## EXERCISE PROMPT:
Each line of the material below with the word "blue" is to be reported.

## EXERCISE INPUT:
===============

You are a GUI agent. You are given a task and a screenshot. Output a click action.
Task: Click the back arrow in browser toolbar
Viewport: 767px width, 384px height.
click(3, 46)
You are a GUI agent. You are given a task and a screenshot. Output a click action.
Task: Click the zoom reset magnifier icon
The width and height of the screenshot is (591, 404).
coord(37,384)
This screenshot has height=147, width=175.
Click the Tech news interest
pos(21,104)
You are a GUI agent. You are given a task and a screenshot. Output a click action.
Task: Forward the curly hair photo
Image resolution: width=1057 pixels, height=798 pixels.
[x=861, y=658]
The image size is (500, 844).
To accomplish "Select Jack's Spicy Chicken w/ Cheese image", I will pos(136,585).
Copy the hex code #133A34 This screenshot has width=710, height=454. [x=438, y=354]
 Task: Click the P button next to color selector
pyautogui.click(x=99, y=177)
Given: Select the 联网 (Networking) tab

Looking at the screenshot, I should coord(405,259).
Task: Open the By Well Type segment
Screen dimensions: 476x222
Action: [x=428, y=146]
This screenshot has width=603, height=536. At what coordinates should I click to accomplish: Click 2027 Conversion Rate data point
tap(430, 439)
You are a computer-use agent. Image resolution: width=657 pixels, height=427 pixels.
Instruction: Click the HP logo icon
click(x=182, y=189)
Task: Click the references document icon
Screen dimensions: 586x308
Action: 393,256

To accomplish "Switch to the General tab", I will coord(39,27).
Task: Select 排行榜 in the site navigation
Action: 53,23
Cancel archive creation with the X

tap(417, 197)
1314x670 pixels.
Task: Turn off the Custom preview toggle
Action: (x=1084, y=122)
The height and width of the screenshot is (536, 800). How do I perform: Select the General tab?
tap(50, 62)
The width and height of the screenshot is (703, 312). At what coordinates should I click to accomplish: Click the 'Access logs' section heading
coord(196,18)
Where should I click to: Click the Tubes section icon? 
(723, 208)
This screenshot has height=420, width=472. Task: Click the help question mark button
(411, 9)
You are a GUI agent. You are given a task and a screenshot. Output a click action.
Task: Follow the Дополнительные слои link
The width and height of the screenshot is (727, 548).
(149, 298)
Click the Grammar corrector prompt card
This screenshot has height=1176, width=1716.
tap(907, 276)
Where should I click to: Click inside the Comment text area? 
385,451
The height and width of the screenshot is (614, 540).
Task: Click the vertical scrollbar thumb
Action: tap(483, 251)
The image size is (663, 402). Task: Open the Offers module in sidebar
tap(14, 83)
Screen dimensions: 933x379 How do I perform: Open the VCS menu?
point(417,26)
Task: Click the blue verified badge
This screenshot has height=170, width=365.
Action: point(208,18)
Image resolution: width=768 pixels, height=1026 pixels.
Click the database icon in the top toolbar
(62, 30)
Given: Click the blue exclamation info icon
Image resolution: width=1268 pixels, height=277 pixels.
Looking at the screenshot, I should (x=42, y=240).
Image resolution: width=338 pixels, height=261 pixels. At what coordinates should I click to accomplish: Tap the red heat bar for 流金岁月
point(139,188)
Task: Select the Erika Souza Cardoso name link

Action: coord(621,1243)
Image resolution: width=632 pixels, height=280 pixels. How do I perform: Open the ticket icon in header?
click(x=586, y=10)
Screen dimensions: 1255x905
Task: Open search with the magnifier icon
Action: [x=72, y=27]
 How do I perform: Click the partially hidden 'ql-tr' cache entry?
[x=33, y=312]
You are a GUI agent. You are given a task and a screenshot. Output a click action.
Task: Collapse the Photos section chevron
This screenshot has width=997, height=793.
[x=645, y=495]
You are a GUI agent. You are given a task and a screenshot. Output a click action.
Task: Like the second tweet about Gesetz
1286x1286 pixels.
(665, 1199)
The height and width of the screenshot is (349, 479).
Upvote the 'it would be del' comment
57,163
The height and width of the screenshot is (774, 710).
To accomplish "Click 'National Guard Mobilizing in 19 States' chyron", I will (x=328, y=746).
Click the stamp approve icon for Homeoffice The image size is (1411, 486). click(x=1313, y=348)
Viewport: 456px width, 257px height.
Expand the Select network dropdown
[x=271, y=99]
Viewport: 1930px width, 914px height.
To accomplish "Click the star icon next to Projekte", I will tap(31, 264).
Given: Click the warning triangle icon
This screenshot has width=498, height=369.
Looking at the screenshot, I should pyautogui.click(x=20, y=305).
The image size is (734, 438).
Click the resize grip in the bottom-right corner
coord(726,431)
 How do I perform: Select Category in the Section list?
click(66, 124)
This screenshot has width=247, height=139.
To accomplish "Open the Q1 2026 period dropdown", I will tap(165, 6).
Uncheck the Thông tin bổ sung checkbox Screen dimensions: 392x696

===============

## EXERCISE SOLUTION:
Task: Click the blue verified badge
Given: Click the blue exclamation info icon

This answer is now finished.